El dv 16 de 06 del 2006 a les 14:46 -0700, en/na Andrew Straw va
escriure:
> Erin Sheldon wrote:
> 
> >Anyway - Recarrays have convenience attributes such that
> >fields may be accessed through "." in additioin to
> >the "field()" method.  These attributes are designed for
> >read only; one cannot alter the data through them.
> >Yet they are writeable:
> >
> >  
> >
> >>>>tr=numpy.recarray(10, formats='i4,f8,f8', names='id,ra,dec')
> >>>>tr.field('ra')[:] = 0.0
> >>>>tr.ra
> >>>>        
> >>>>
> >array([ 0.,  0.,  0.,  0.,  0.,  0.,  0.,  0.,  0.,  0.])
> >
> >  
> >
> >>>>tr.ra = 3
> >>>>tr.ra
> >>>>        
> >>>>
> >3
> >  
> >
> >>>>tr.field('ra')
> >>>>        
> >>>>
> >array([ 0.,  0.,  0.,  0.,  0.,  0.,  0.,  0.,  0.,  0.])
> >
> >I feel this should raise an exception, just as with trying to write
> >to the "size" attribute. Any thoughts?
> >  
> >
> I have not used recarrays much, so take this with the appropriate 
> measure of salt.
> 
> I'd prefer to drop the entire pseudo-attribute thing completely before 
> it gets entrenched. (Perhaps it's too late.)
> 

However, I think that this has its utility, specially when accessing to
nested fields (see later). In addition, I'd suggest introducing a
special accessor called, say, 'fields' in order to access the fields
themselves and not the attributes. For example, if you want to access
the 'strides' attribute, you can do it in the usual way:

>>> import numpy
>>> tr=numpy.recarray(10, formats='i4,f8,f8', names='id,ra,strides')
>>> tr.strides
(20,)

but, if you want to access *field* 'strides' you could do it by issuing:

>>> tr.fields.strides
<repr of field accessor object (shape, type...)>
>>> tr.fields.strides[:]
array([ 0.,  0.,  0.,  0.,  0.,  0.,  0.,  0.,  0.,  0.])
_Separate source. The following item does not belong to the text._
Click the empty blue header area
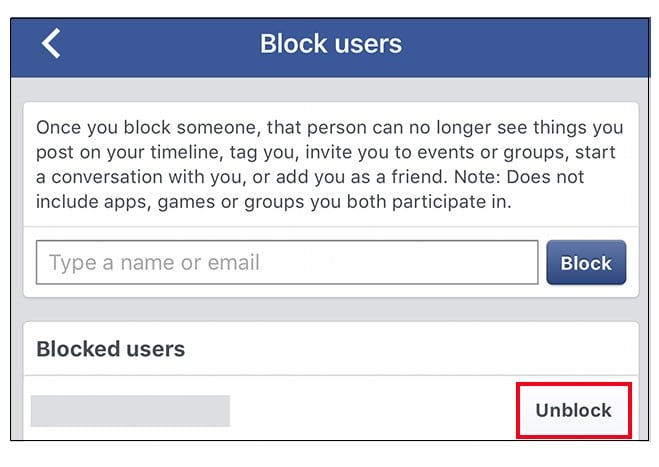Screen dimensions: 659x467 525,46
We have several advantages in adopting the previous approach:

1. You don't mix (nor pollute) the namespaces for attributes and fields.

2. You have a clear idea when you are accessing a variable or a field.
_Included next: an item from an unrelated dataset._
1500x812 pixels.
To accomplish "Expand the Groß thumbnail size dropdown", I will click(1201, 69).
3. Accessing nested columns would still be very easy:
tr.field('nested1').field('nested2').field('nested3') vs
tr.fields.nested1.nested2.nested3

4. You can also define a proper __getitem__ for accessing fields:
tr.fields['nested1']['nested2']['nested3'].
In the same way, elements of 'nested2' field could be accessed by:
tr.fields['nested1']['nested2'][2:10:2].

5. Finally, you can even prevent setting or deleting columns by
disabling the __setattr__ and __delattr__.

PyTables has adopted a similar schema for accessing nested columns,
except for 4, where we decided not to accept both strings and slices for
the __getitem__() method (you know the mantra: "there should preferably
be just one way of doing things", although maybe we've been a bit too
much strict in this case), and I think it works reasonably well. In any
case, the idea is to decouple the attributes and fields so that they
doesn't get mixed.

Implementing this shouldn't be complicated at all, but I'm afraid that I
can't do this right now :-(

-- 
>0,0<   Francesc Altet     http://www.carabos.com/
V   V   Cárabos Coop. V.   Enjoy Data
 "-"